■ PAGE EXTRACT
========================================

While most of the story is told first-person by Watney, and he is obviously the central character to the drama, the cast of characters on the ground in NASA were also well-drawn, smart, and funny. If you do read The Martian, and I SERIOUSLY hope you do, please do yourself a favor and DO NOT look up the cast of the movie that is coming out on Thanksgiving. (Side note: Sorry family, dinner’s going to have to be late this year, I’m going to be busy…) Most of the casting is absolute perfection, but of course the pictures in your head will be better unbiased.

The non-stop action eventually does give way to a story full of heart. Without a doubt, it’s a story about the persistence of mankind to survive. It wouldn’t be very exciting if Watney just gave up and OD’ed on morphine on Sol 6. But it’s also about the incredible generosity and goodness of mankind, the people who devote sleepless days and weeks and months for rescuing one stranger. I know it’s a bold statement for February, but The Martian might end up being the best book I’ve read and will read in 2015. That’s how freaking much I loved this brilliant and funny story of the first guy to colonize Mars.

Rating: 10, One of the best books ever! (Thoroughly captivating and re-readable. Complex and without flaw.)

nerdy girl reads: big little lies

I will straight up tell you I judged this book by its cover:

big-little-lies

While it is beautifully designed and the imagery is striking, it is very clearly some form of chick lit, right? So I judged it and put off reading it. I guess I was trying to be literary? Ugh, so pretentious! Then I had to wait a million years (a month or two?) for my hold to come in at the library. Guess what? It’s totally chick lit. But Liane Moriarty’s Big Little Lies was one of my favorite books of this year. Sure it’s no heavy, full-of-lessons tome like The Goldfinch, but once I started reading, I never wanted to stop.

========================================

■ TO-DO LIST
**a.** Answer these questions about the book review blog post, one line each:
(i) On what holiday does the reviewer say the movie version of The Martian is coming out?
(ii) What rating does The Martian receive?
(iii) Who wrote Big Little Lies?
**b.** Extend the book review blog post about The Martian and Big Little Lies past its last sentence, keeping the same casual voice.

■ DATA SECTION
========================================

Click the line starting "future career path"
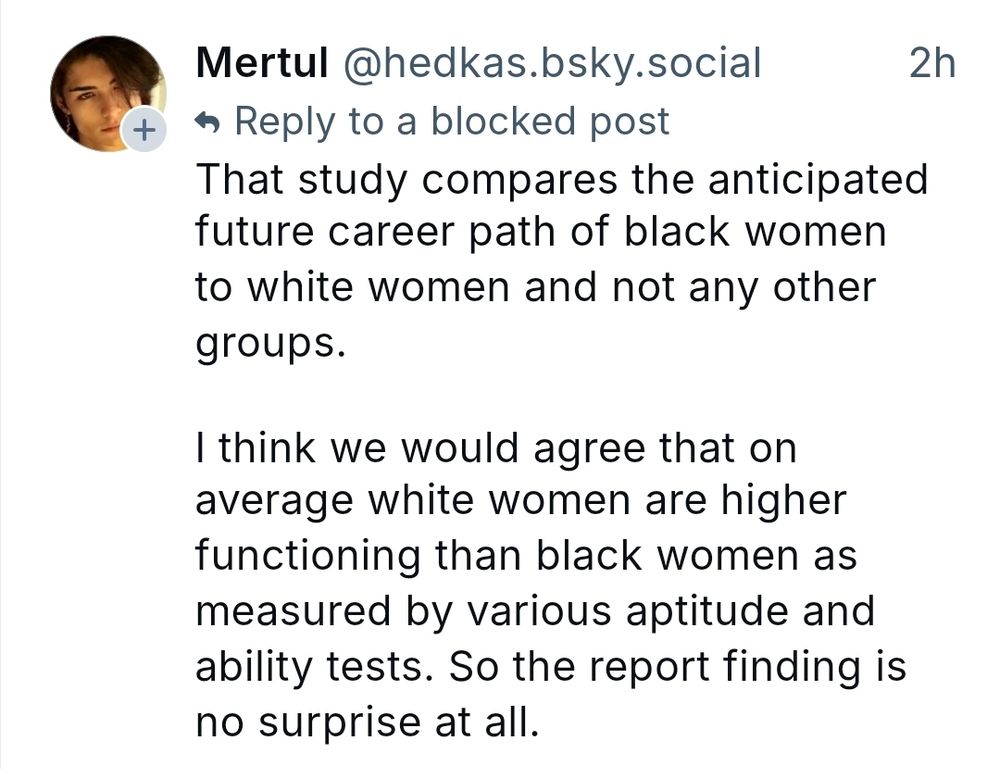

========================================

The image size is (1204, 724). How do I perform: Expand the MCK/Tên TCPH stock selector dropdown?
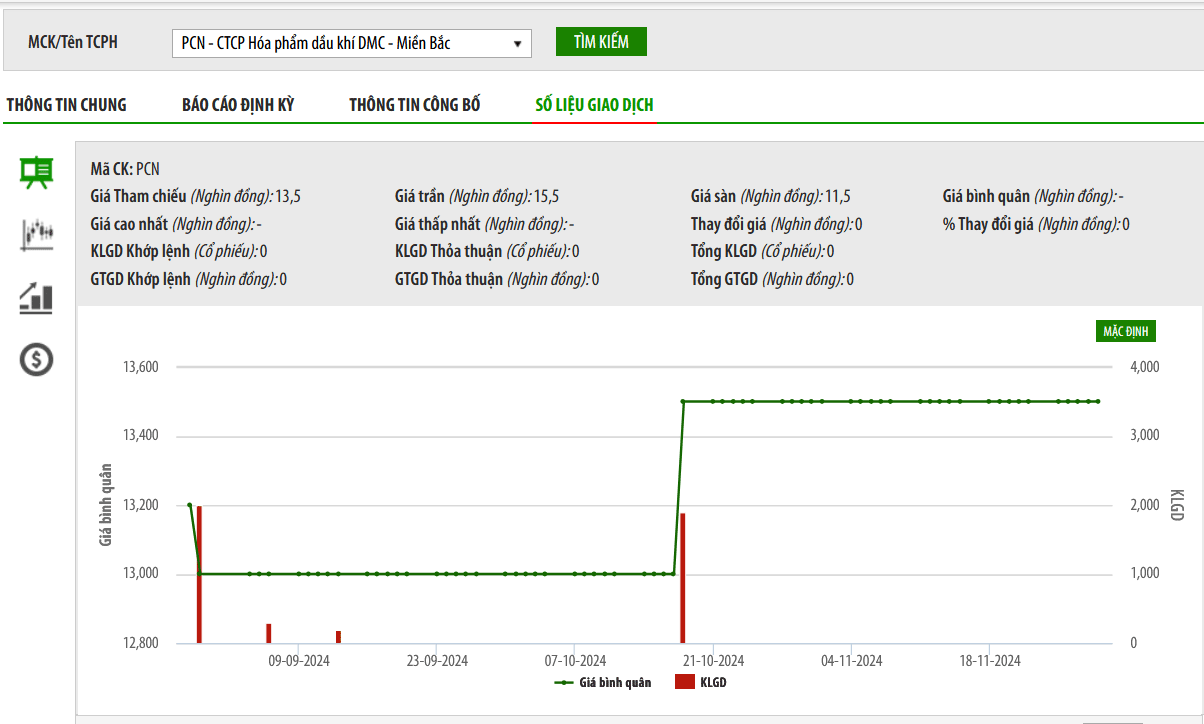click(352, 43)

========================================

■ TASK-BY-TASK RESULTS
**a.**
(i) Thanksgiving
(ii) 10, One of the best books ever!
(iii) Liane Moriarty

**b.**
Big Little Lies follows the over-the-top schoolyard drama surrounding three women in suburban Sidney: Madeline, who is funny and smart and always holds her grudges…and whose ex-husband and his yogi new wife have moved into the hood, meaning their daughter is in the same kindergarten class as Madeline’s youngest; Celeste, who is always the most beautiful woman in the room, but is also always covering up her bruises; and sad single mom Jane, who is so young that the other mothers mistake her for the nanny and so worried she’ll never move on from her disastrous one-night stand six years ago. Everything leads up the final scene, a drunken school trivia fundraiser, where we’ve learned through the (hilarious) police interviews scattered in between chapters that a murder has occurred. As the reader, you don’t even know who the victim is until the fateful trivia night, and it is a whirlwind ride getting there. The story jumps effortlessly from light to dark to light again, which is why when I’ve recommended it to people, I’ve said it’s an incredibly fun and funny read…that deals with murder and domestic abuse and elementary school drama. USA Today probably says it best: Reading Big Little Lies “is a bit like drinking a pink cosmo laced with arsenic… [BIG LITTLE LIES] is a fun, engaging and sometimes disturbing read.”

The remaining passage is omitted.